** Start **

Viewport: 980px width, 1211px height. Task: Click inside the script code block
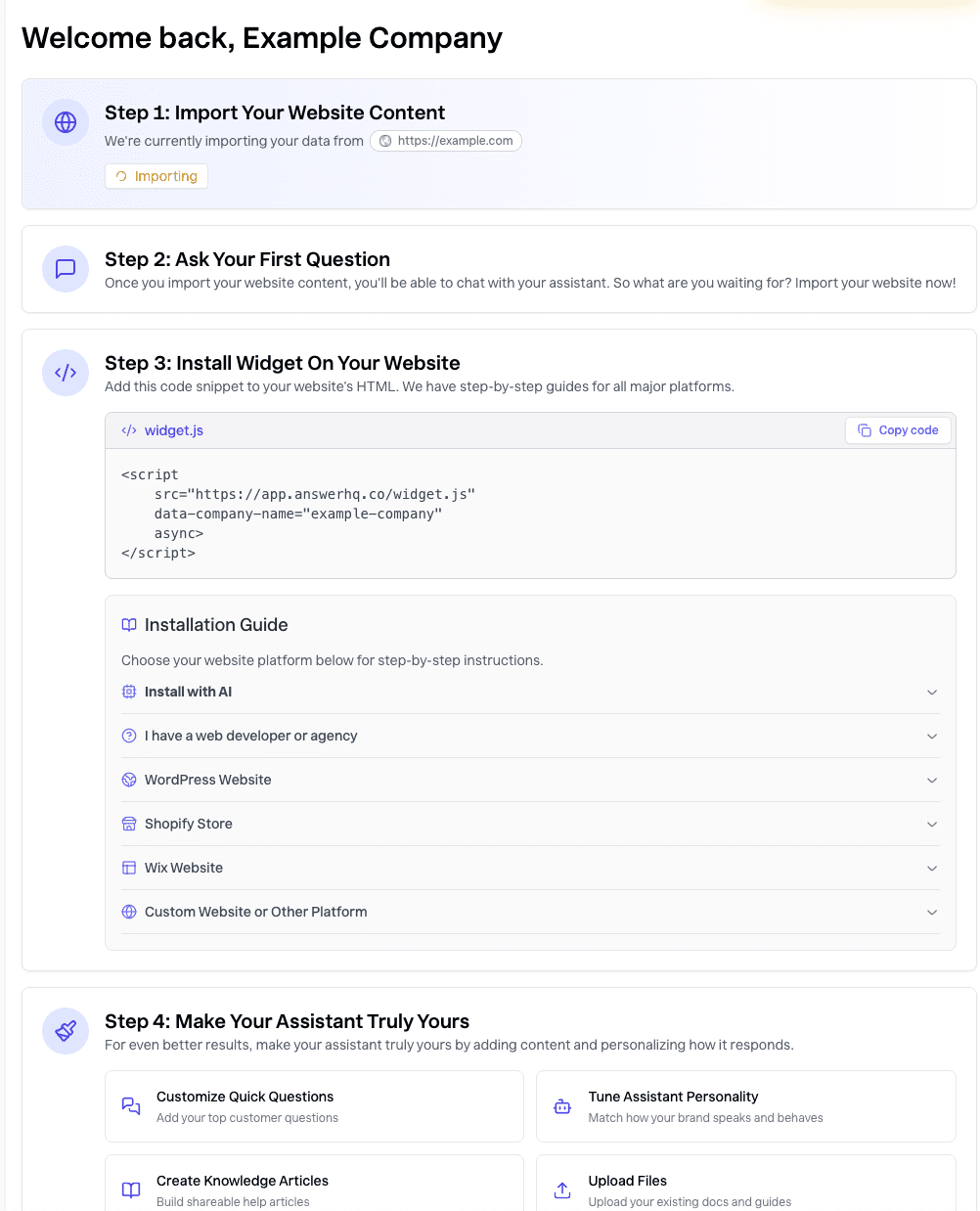click(530, 514)
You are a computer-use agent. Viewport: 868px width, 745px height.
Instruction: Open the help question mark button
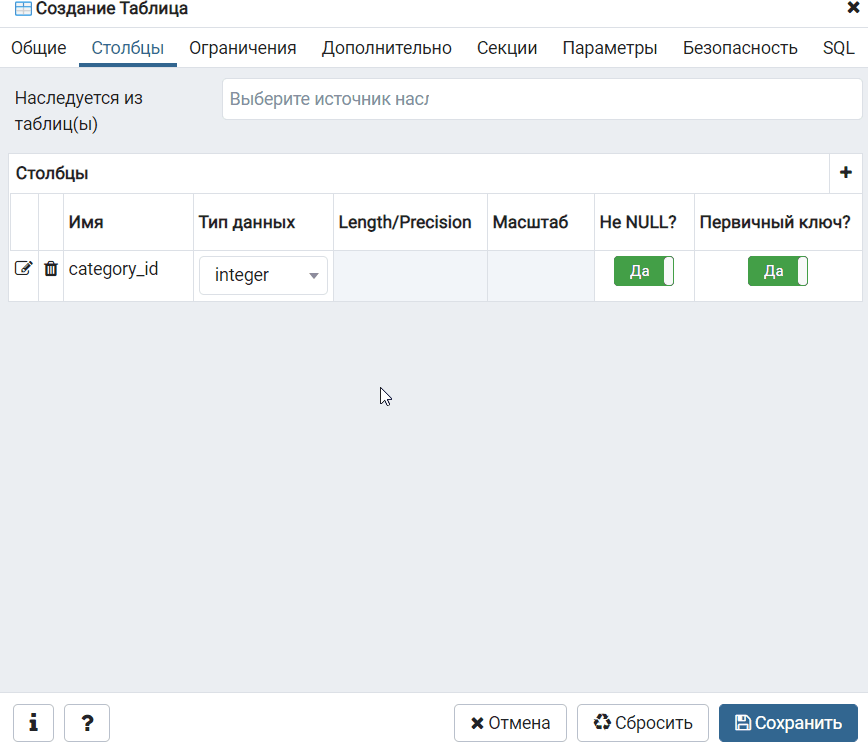87,723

** End **

Prompt. Rewrite the listing above with every occurrence of "Viewport" changed to "Window" and nothing else altered. Leave the pictures out of your answer.

Output of the task.
Window: 980px width, 1211px height. Task: Click inside the script code block
click(530, 514)
You are a computer-use agent. Window: 868px width, 745px height.
Instruction: Open the help question mark button
87,723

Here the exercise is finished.